Artificial intelligence in clinical practice: A look at ChatGPT

In the rapidly evolving landscape of healthcare technologies, the integration of artificial intelligence in clinical practice is increasingly gaining attention. Recent advancements in large language models (LLMs), such as ChatGPT (Chat Generative Pre-trained Transformer), seem to herald a future where artificial intelligence-powered platforms will significantly enhance clinician workflow by reasoning through patient cases to provide differential diagnoses and treatment recommendations and by alleviating administrative burdens.

However, the prospect of using general-purpose LLMs like ChatGPT in clinical applications also raises several pertinent considerations. Can they deliver factual information with the accuracy and reliability required for patient care? Are they transparent enough to allow for the practice of evidence-based medicine? And how well do optimistic findings from published studies of LLMs translate to actual practice? Through this commentary, we aim to demystify the role of ChatGPT and similar technologies in clinical settings, highlighting their limitations and current applications and discussing future directions in research and development.

WHAT IS CHATGPT?

ChatGPT (https://chat.openai.com/) is a software platform developed by artificial intelligence research company OpenAI to produce conversational responses to user inputs. ChatGPT can process free-form prompts, which are inputs that do not follow a strict format or structure, much like a normal conversation with friends and colleagues. Since its popularization in 2022, Chat-GPT has been tested and used across diverse domains, such as providing customer support, script editing, and computer coding, due to its ability to hold natural conversations and synthesize text. Recently, there has also been a growing interest in ChatGPT’s potential applications in clinical settings, owing to its ability to answer medical questions and assess patient cases.

HOW DOES IT WORK?

ChatGPT is a type of machine learning model. These models are programs that learn to associate specific patterns in data with specific outputs, similar to how clinicians learn to associate clusters of signs and symptoms with specific diagnoses during their training.
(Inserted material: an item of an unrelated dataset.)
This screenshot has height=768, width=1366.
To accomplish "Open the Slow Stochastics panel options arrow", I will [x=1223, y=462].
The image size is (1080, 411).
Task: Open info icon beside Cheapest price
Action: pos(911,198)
Many currently trialed clinical machine learning models are designed to recognize patterns in numeric data, such as predicting deterioration of patients with COVID-19 using vital signs and laboratory values,1 or to recognize patterns in images, such as identifying tumors on computed tomography or magnetic resonance imaging.2 Unlike these clinical models, ChatGPT belongs to a category of machine learning models called LLMs, which are designed to recognize and predict patterns in text. When given an incomplete sentence, for example, LLMs can recognize the context of existing words in the sentence and then fill in the blank using its predictions, not unlike the autocorrect or autocomplete functions on phones.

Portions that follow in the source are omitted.